Claims of huge gains with almost no risk are illusions or “phantom riches” for unsuspecting investors, despite the efforts of fraudsters to convince you otherwise. All investments carry some degree of risk. Fraudsters dangle the prospects of easy money in front of you to entice you to invest. You should be suspect of an investment that is purportedly both low risk and high return because it falls into the category of “too good to be true.”

Once-in-a-lifetime deals

Scam artists use the tactic of “Don’t miss this opportunity – get in now!” to pressure you into making a quick decision. Scammers love to make this claim. A “limited time only” deal also makes the investment seem more desirable. You should resist the temptation to invest quickly. Instead, take the time needed to investigate any investment opportunity and get independent third-party advice.

Everyone is buying

You should beware of pitches stressing how “other savvy investors have invested, so you should too.” Just because others such as successful investors and wealthy celebrities bought a product or security doesn’t mean that it’s right for your portfolio. A variation on this theme is the claim that your friends are investing, so why shouldn’t you? This approach relies on the trust you place in your friends, which might be misplaced because they could be wrong or the salesperson could be lying.

Pressure to buy quickly

Fraudsters and scam artists often create a false sense of urgency by claiming limited supply. They want you to buy quickly so that you won’t have time to figure out their game. No reputable investment professional should use high-pressure tactics to push you to make a quick decision. Thus, you should steer clear of a pushy salesperson.

Overly consistent returns

Although not applicable to all investments, you should be suspicious of investments, such as common stocks or equity mutual funds, providing consistently stable returns regardless of market conditions. Returns generally vary over time due to market volatility.

Free investment seminar and meal

Another tactic that fraudsters use to attract investors is offering a free seminar with the promise to educate those attending about investing strategies or managing money in retirement. The real purpose of such seminars is often to lure new clients and to sell investment products or services. Fraudsters rely on the concept of reciprocity. That is, if they do a small favor for you, such as providing an expensive lunch or dinner, you’re more likely to do them a big favor in return and buy what they are selling. Although you might not get a hard sales pitch during the seminar, you can expect high-pressure tactics during follow-up contacts from the person selling the investment.

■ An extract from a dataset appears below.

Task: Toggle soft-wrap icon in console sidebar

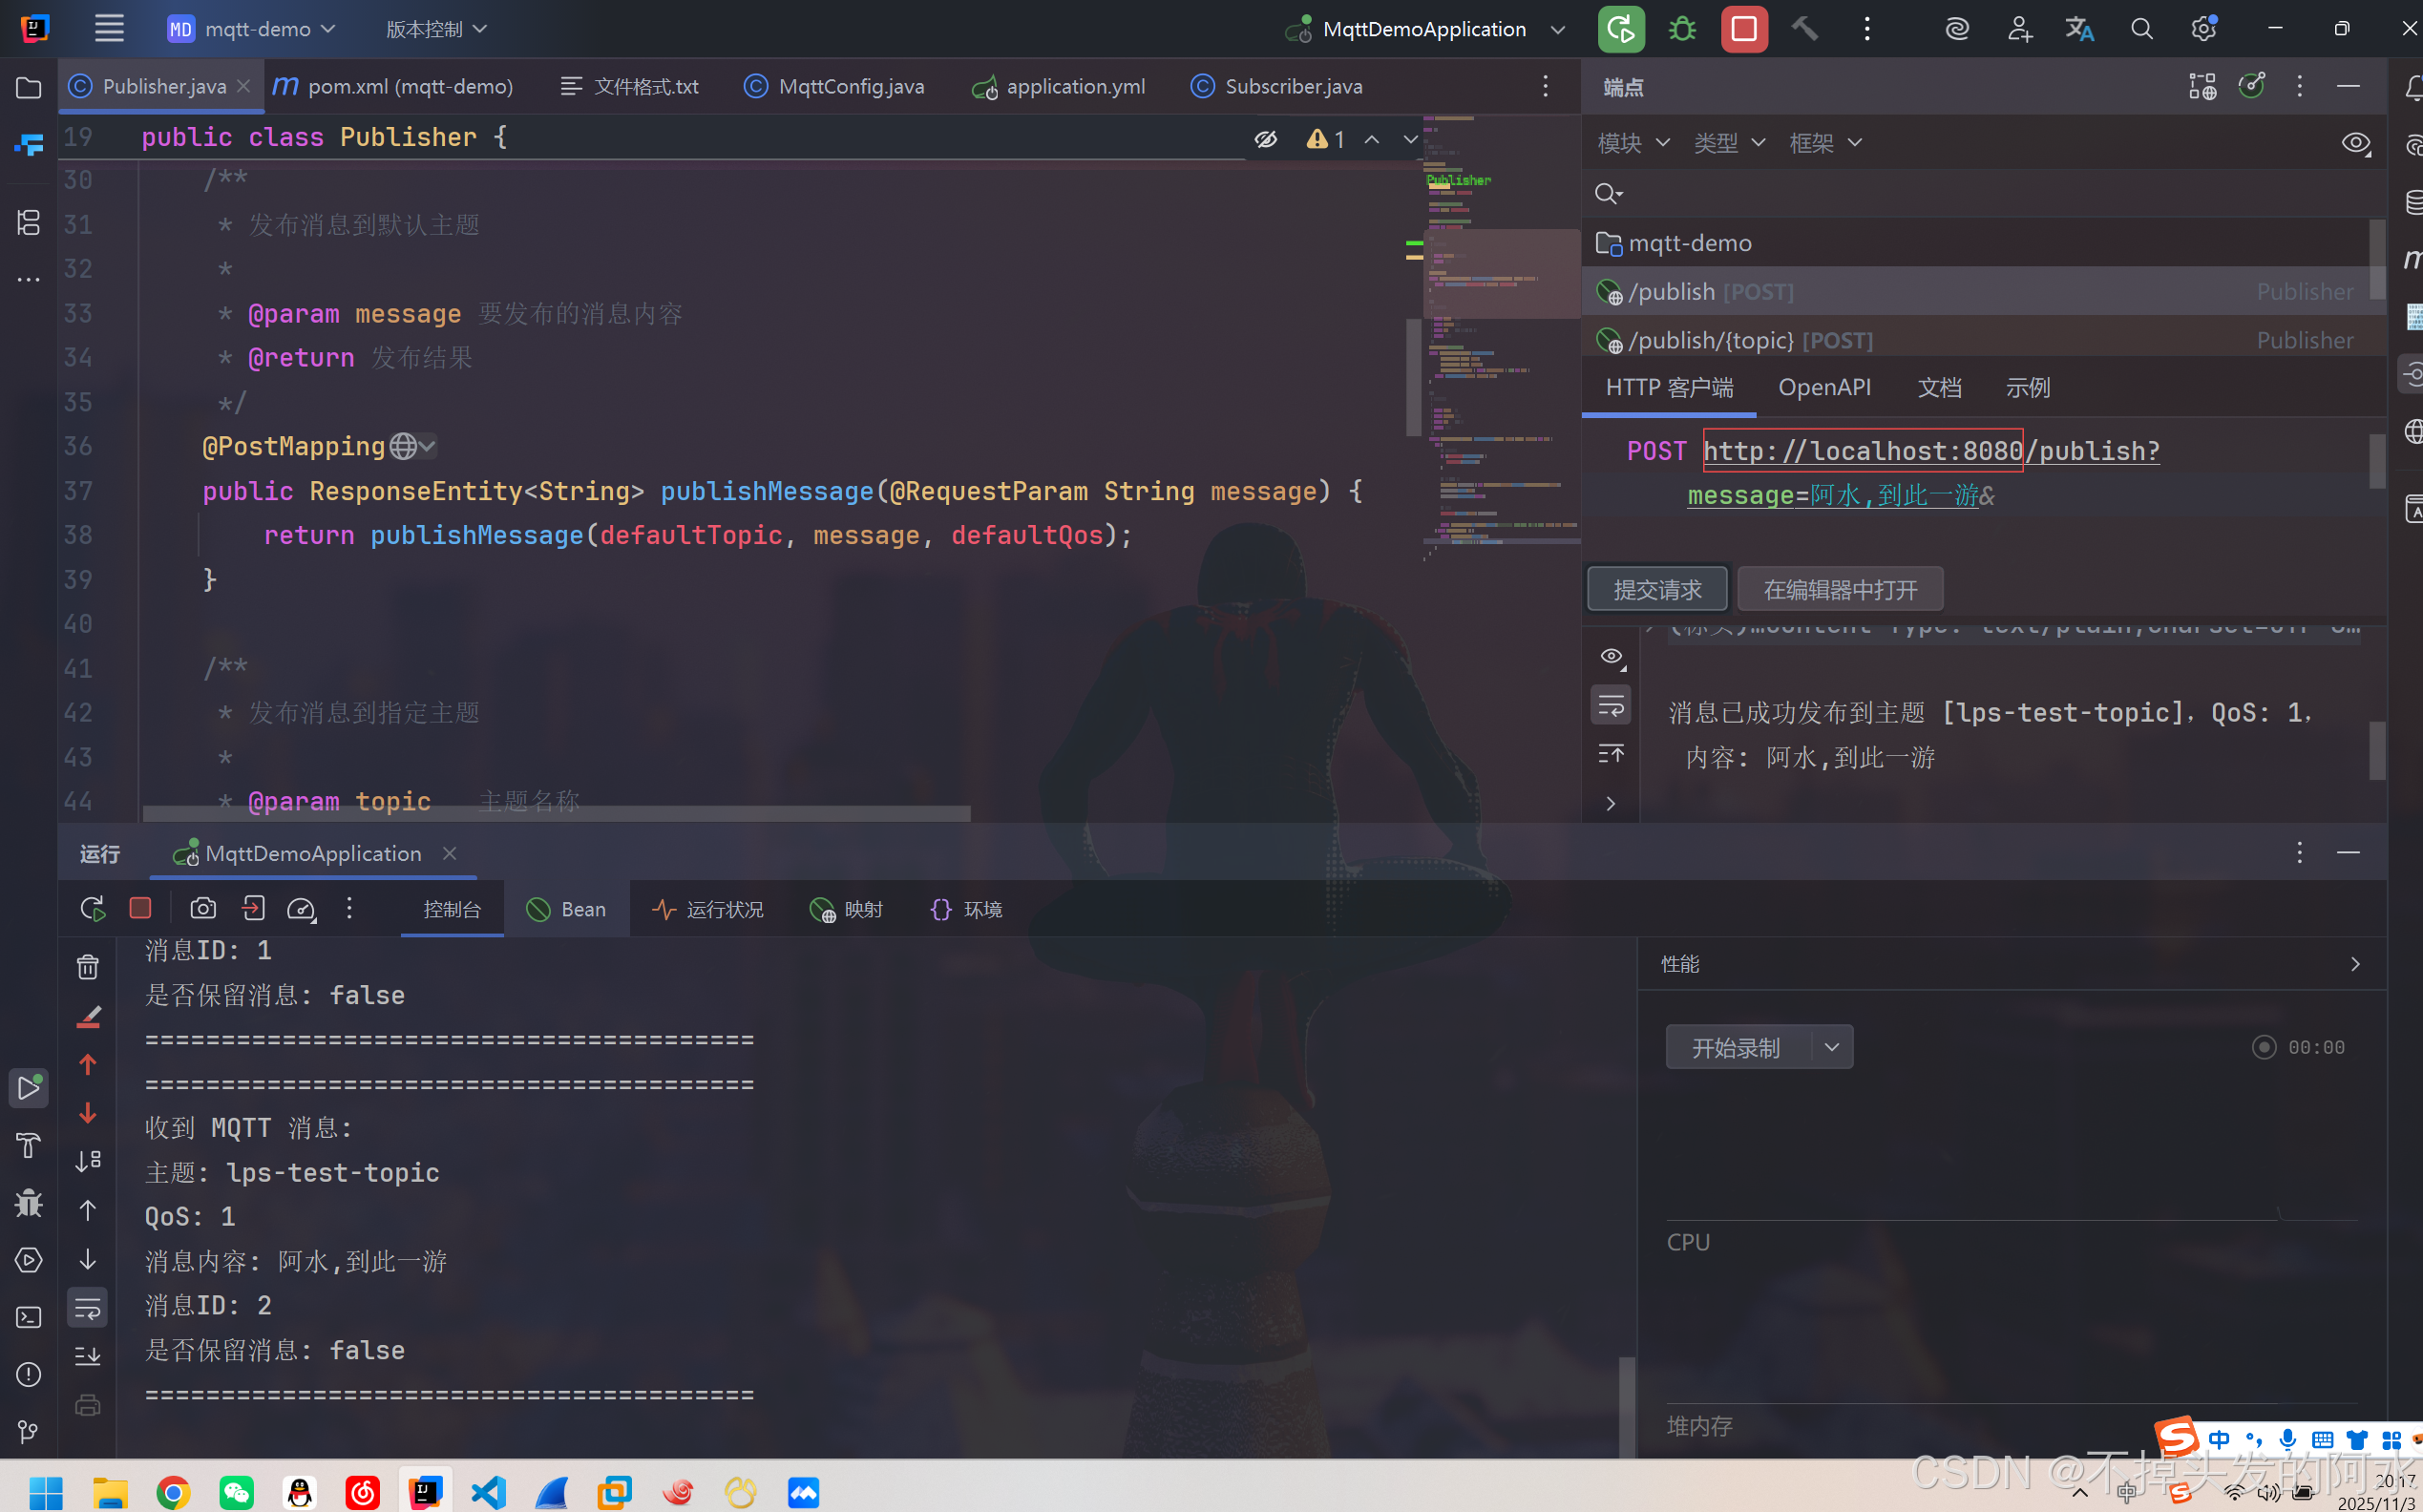Action: point(88,1307)
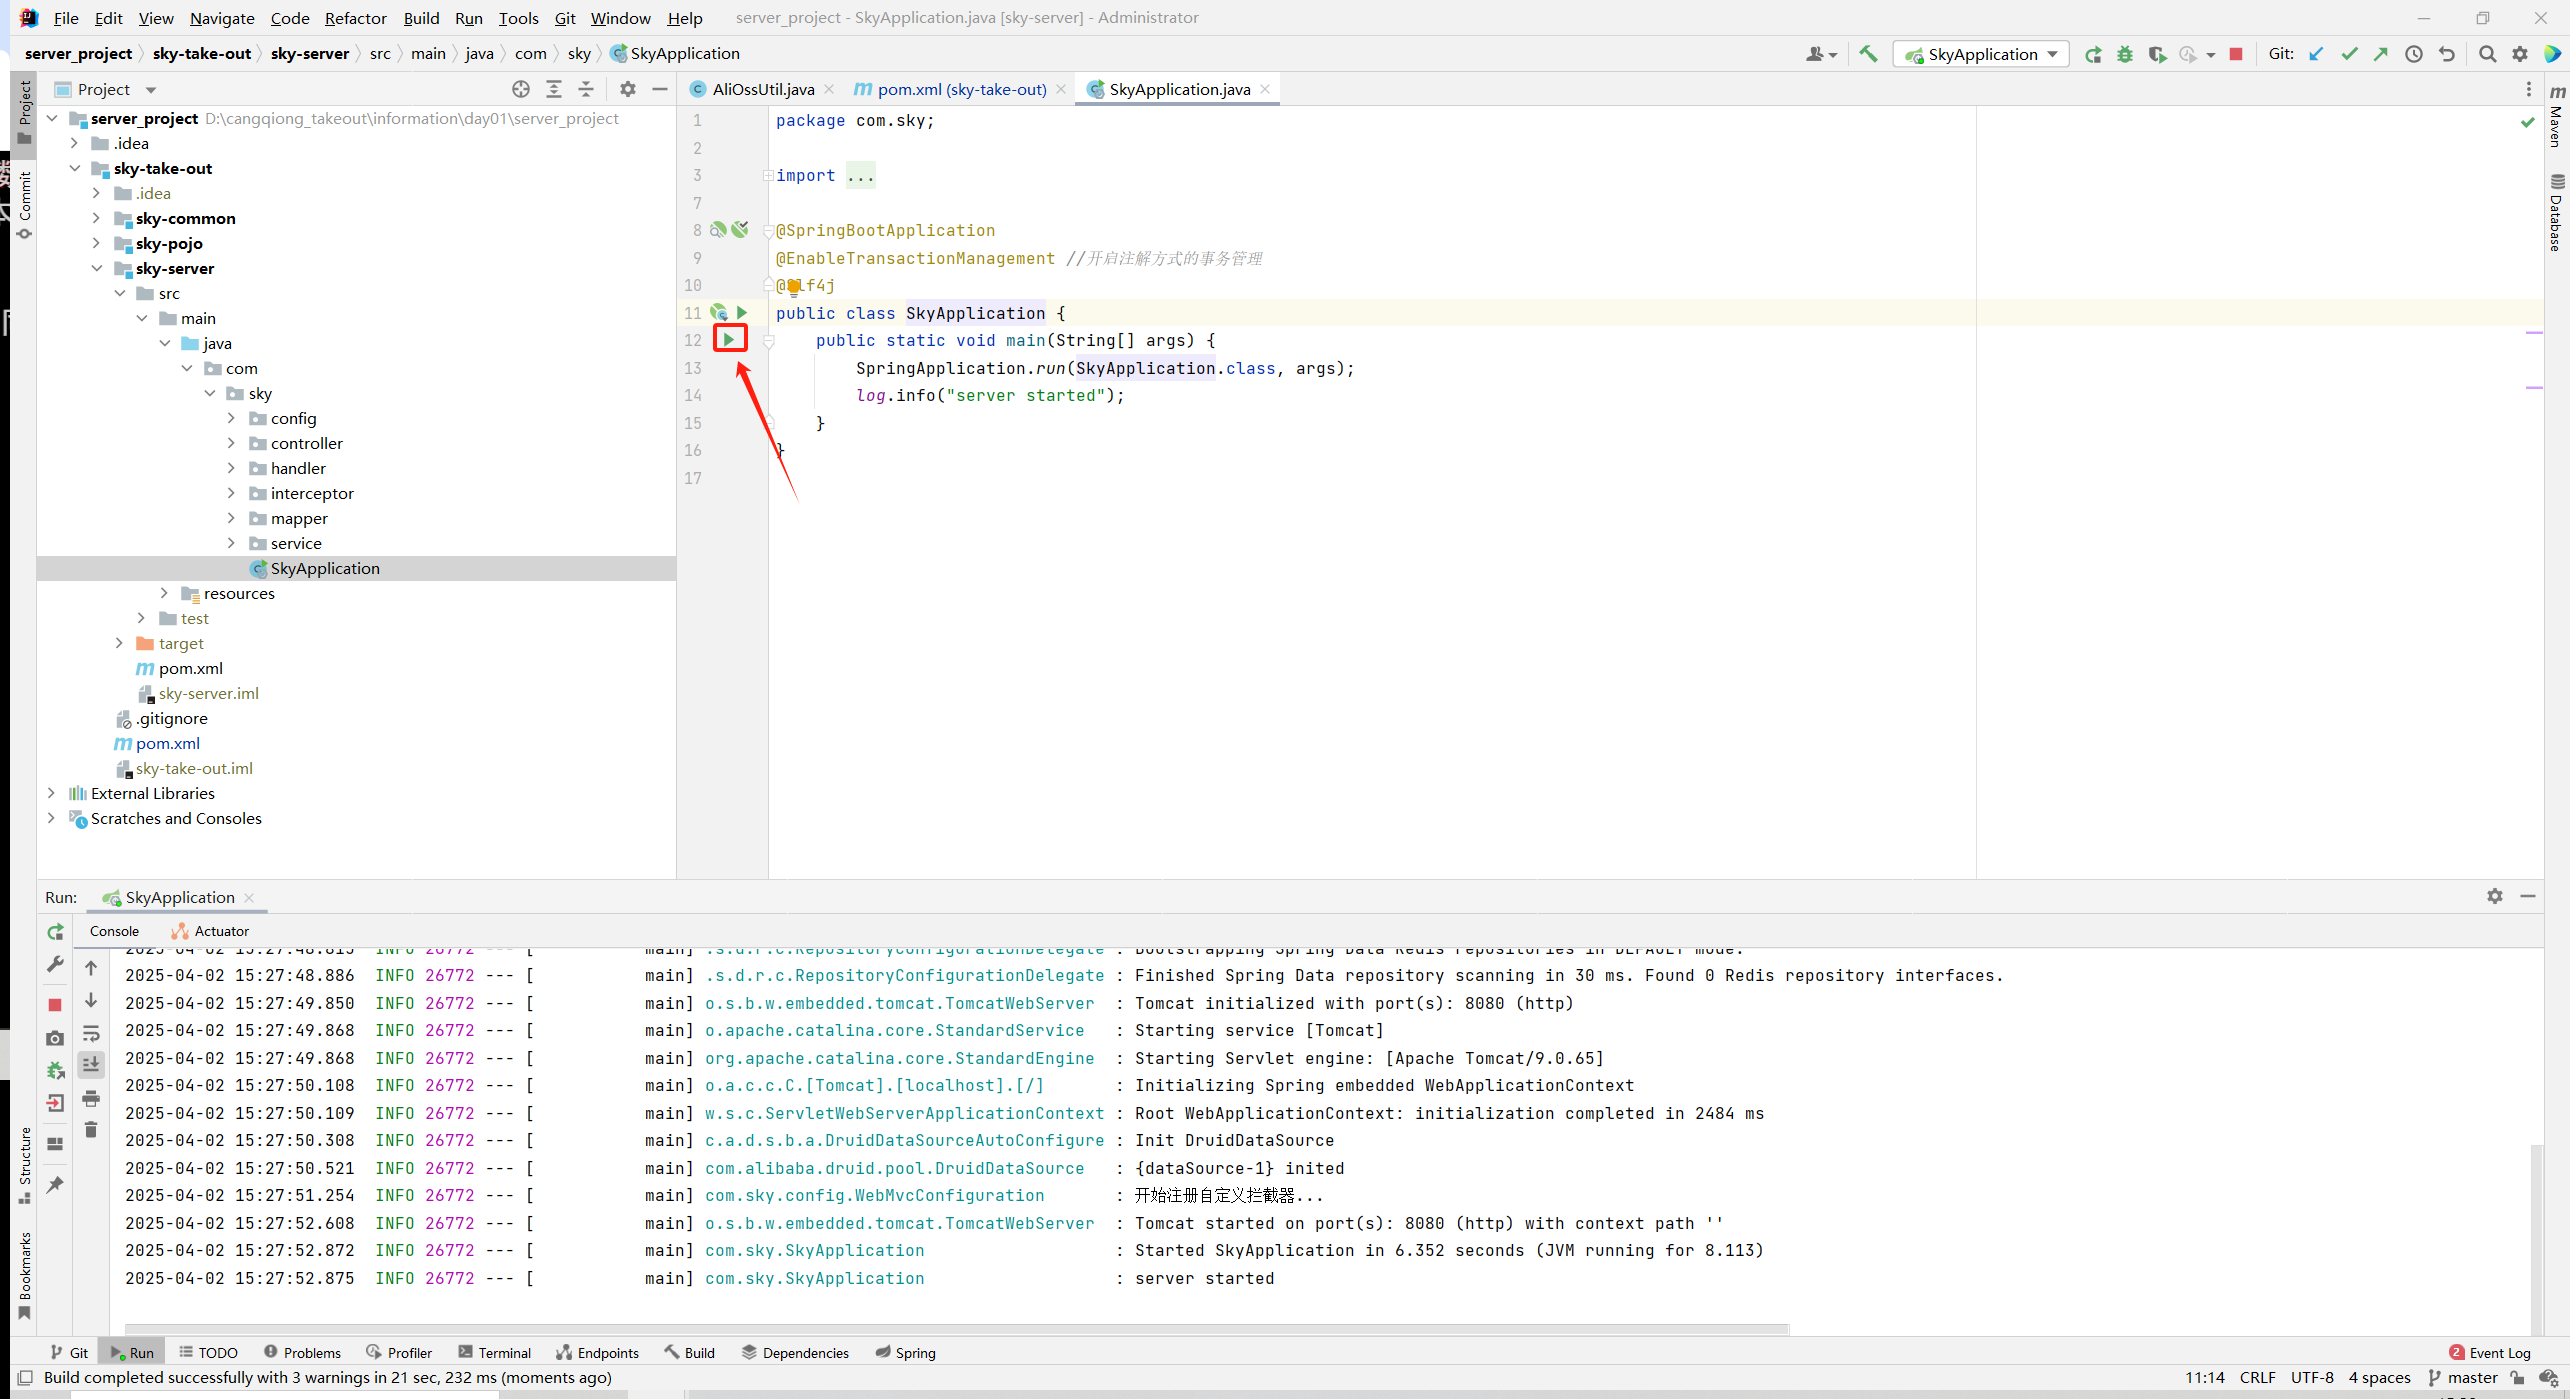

Unregistered products and salespeople

Anyone offering to sell you an investment should be registered and licensed. If they aren’t certified, they could have little, if any, investment knowledge or experience. You should research the background of the individuals and firms wanting to sell you investment products.

Avoiding questions

If the salesperson doesn’t answer your questions directly, this individual is probably trying to keep you from seeing the truth. Those who have nothing to hide should willingly respond to your queries.

Overly complex investments and strategies

Legitimate professionals can explain what they are doing and strive to ensure you fully understand the investment, any associated fees, and its suitability for you. If you don’t understand the investment, it probably isn’t right for you.